People Tree: fighting for fair fashion

What do slavery, smoking in restaurants and eggs from caged hens all have in common? Answer: all were once commonplace; all were eventually banned; and none of us can quite get our heads round the fact they ever existed in the first place.

One day, says the Soil Association's Peter Melchett, it will be the same for ethical fashion. It too will become — indeed it must become — the norm.

The Simple Things is at People Tree's Rag Rage event in the aptly-named Fashion Street in Spitalfields. It's an evening of discussion and short films intended to keep the need for change at the forefront of the media's minds, six months after the devastating garment factory collapse at Rana Plaza in Bangladesh in which 1129 people died and another 2500 were injured.

Melchett's fellow guest speaker Liz Jones is visibly moved as she talks about her own visit to the "hell" of a Dhaka sweatshop. She is vehement that legislation is the answer; the average British woman shopper, she says, is not encouraged to invest in good quality, ethically-made clothes and will not simply yield her right to a £2 T-shirt. It was not always thus, she says ruefully: "I still wear a pair of trousers from 1996," she says. "My mother owned one handbag. Where did this mania for loads of stuff come from?"

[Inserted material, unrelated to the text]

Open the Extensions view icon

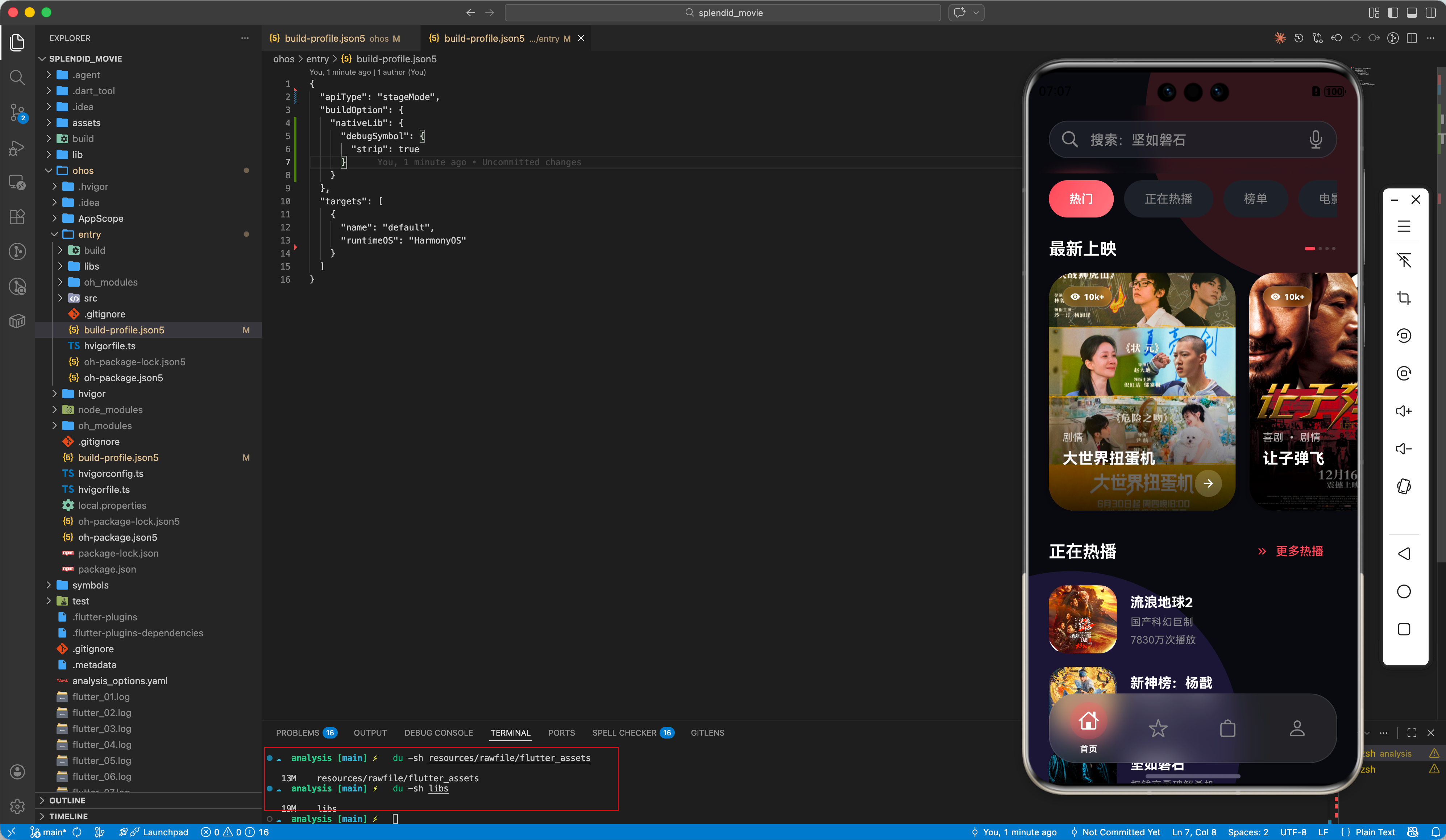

People Tree founder Safia Minney, whose ethical fashion brand has grown 23% in the past year — partly, she says, due to both trade and individual buyers' revulsion at big business — shares her own horror stories of workers' suffering in the name of our throwaway clobber. But a boycott is not the answer, she replies to one question from the audience. The trade unions don't want us to boycott the 'bad' brands, but to force them to give their workers more money and basic rights.

Finally, fluorescent-haired design legend Zandra Rhodes says she wishes The Archers would run a storyline about organic cotton. After all, she says, the show is renowned for introducing environmental issues to a mainstream audience. It's clearly an off-the-cuff idea, and everyone chuckles, but then Peter Melchett chips in. He knows the show's farming adviser well. He will have a word with him.

And suddenly the dream seems a step closer — first we take Ambridge; then we take the world.